La domanda da porsi è se per l’Italia sarebbe possibile (e conveniente) fare qualcosa di più per rafforzare la sicurezza nazionale e tutelare le libertà proprie della nostra democrazia repubblicana.
Nei prossimi mesi il Congresso degli Stati Uniti affronterà per la prima volta dopo 60 anni il tema dell’espansione dei Five Eyes, l’alleanza operativa per la condivisione delle attività di intelligence, nata 80 anni fa con il Regno Unito per poi allargarsi al Canada nel 1948 e ad Australia e Nuova Zelanda nel 1956.

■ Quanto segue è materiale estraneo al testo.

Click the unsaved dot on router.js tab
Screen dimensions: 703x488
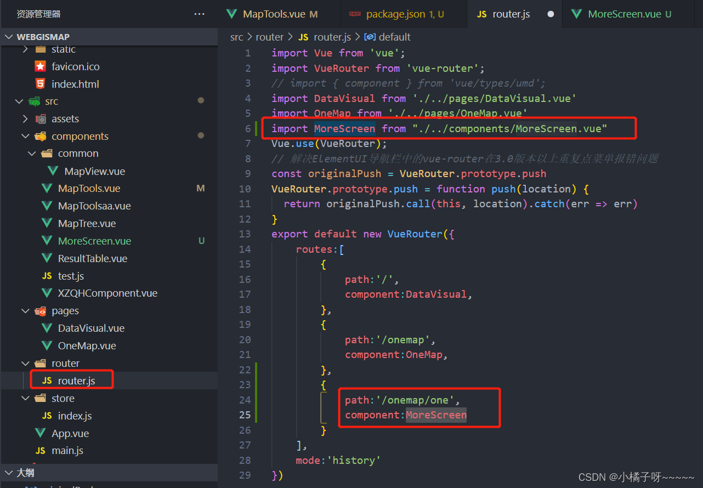tap(551, 14)
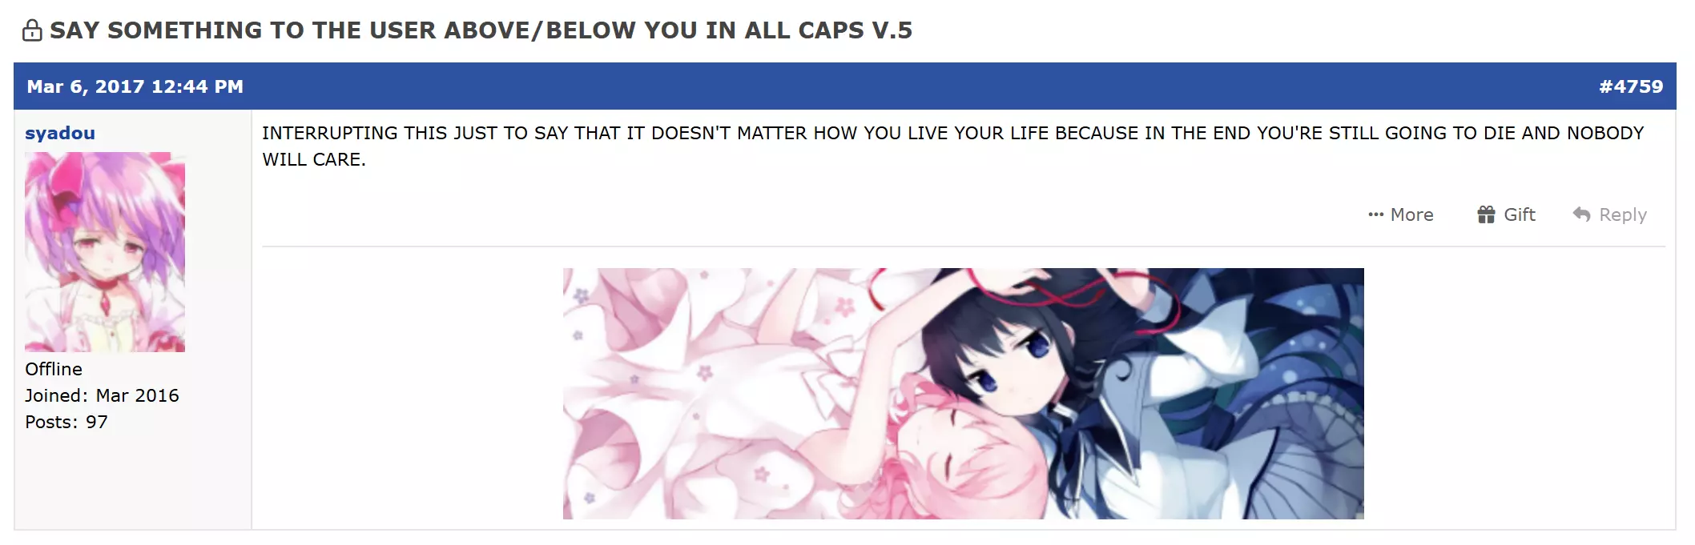Click the lock icon beside thread title
Viewport: 1695px width, 545px height.
pos(32,30)
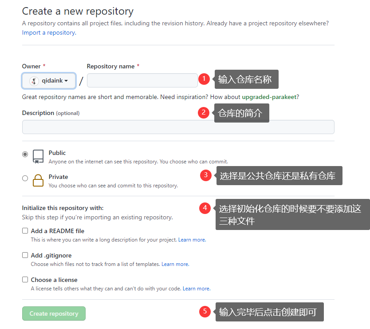The height and width of the screenshot is (329, 370).
Task: Click the Private repository lock icon
Action: [x=38, y=180]
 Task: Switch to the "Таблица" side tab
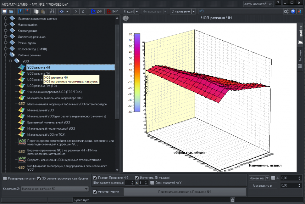pyautogui.click(x=300, y=59)
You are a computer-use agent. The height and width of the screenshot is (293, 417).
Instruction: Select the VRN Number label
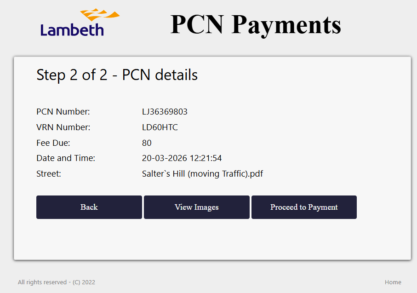63,127
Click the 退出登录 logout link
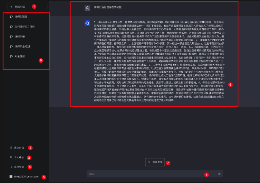The width and height of the screenshot is (260, 183). coord(19,167)
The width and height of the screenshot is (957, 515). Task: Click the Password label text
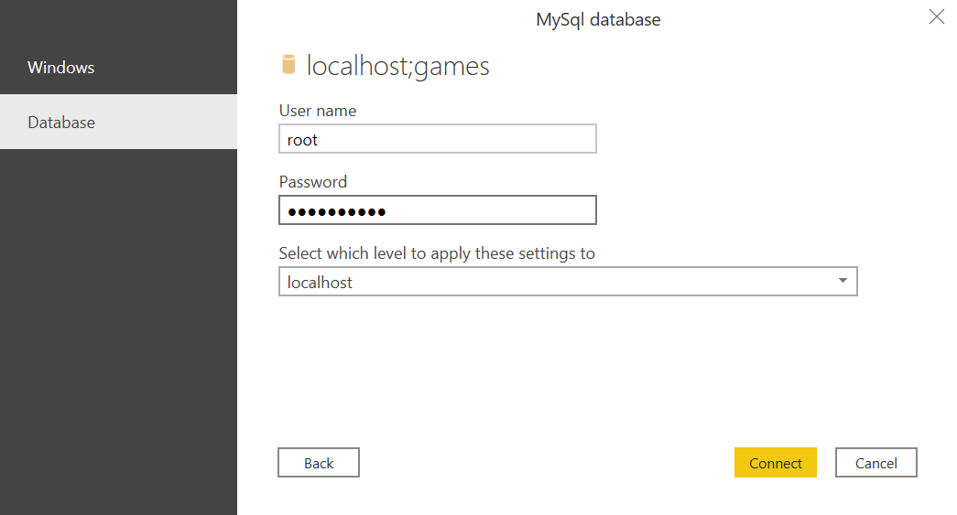[x=312, y=182]
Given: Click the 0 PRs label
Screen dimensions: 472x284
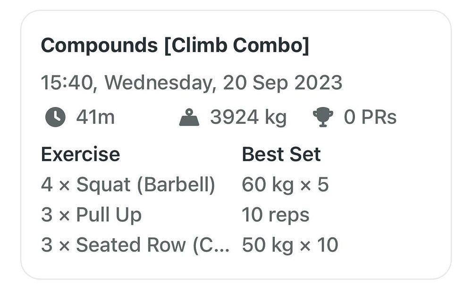Looking at the screenshot, I should pyautogui.click(x=370, y=117).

Dal 2016 essa dispone anche di un ispettorato comune di oversight denominato Five Eyes Intelligence Oversight and Review Council.
Due settimane fa il Comitato della Camera dei rappresentati dedicato alla difesa e all’intelligence ha chiesto ai vertici dei servizi segreti americani di presentare entro il maggio 2022 un rapporto sulla fattibilità e sulla validità di allargare l’alleanza Five Eyes ad altri quattro membri. I Paesi presi in considerazione in questa fase istruttoria sono Giappone, Corea, India e Germania.

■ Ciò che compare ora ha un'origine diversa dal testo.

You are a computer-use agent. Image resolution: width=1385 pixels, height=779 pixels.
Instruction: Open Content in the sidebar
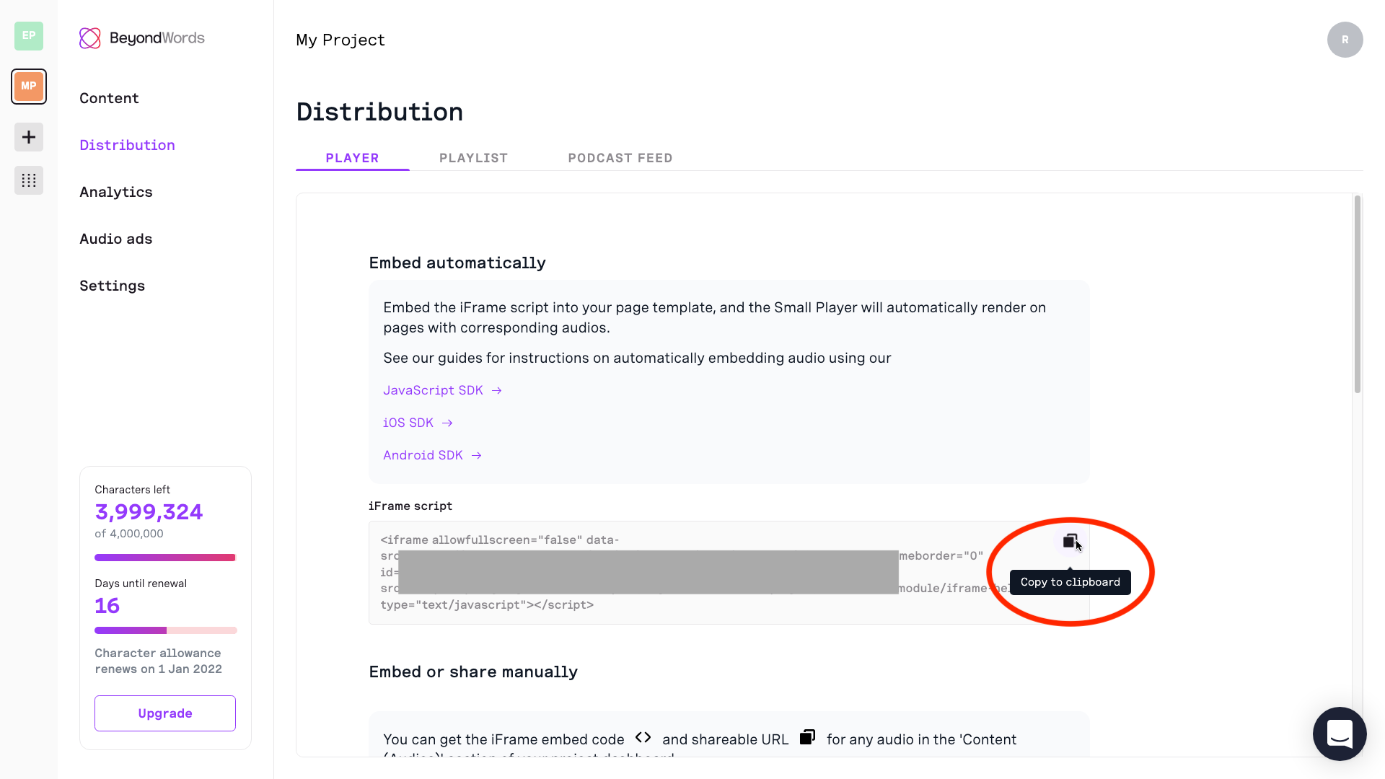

È difficile prevedere se gli Stati Uniti e gli stessi Paesi citati decideranno di compiere questo passo. In ogni caso, a mio avviso, sarebbe bene evitare che l’Italia stia fuori da questa cerchia di candidati. Dobbiamo adoperarci e attrezzarci nell’eventualità di poter diventare il decimo partner.
Un primo motivo è che la presenza di due Paesi europei rafforzerebbe l’asse euroatlantico; oggi l’attenzione di Washington appare troppo spostata sul versante Asia-Pacifico. Una seconda ragione, ancora più importante, è che la difesa dei valori della democrazia e delle libertà civili richiede oggi una più estesa ed efficace cintura di sicurezza in un mondo in cui fondamentalismi religiosi e tendenze totalitarie potrebbero prendere il sopravvento.
Spero che i partiti politici e il parlamento (a partire dal Copasir) affrontino con spirito unitario il tema della possibile espansione dei Five Eyes suggerendo al governo (e agli organismi di intelligence e alla Farnesina) di compiere un’ampia ricognizione qualche primo passo esplorativo.
Oggi è il ventennale dell’11 settembre e sono passate soltanto tre settimane dall’ingresso dei talebani a Kabul. Qualcosa di profondo deve cambiare e l’Italia ha il dovere di contribuire a una svolta profonda che sia in grado di arrestare il declino delle democrazie.
Questa non è materia di campagna elettorale, ma di unità nazionale. È l’ora che le scelte strategiche in materia di sicurezza dell’Italia e delle nazioni democratiche alleate siano al centro del dibattito pubblico e che coinvolgano il maggior numero possibile di cittadini.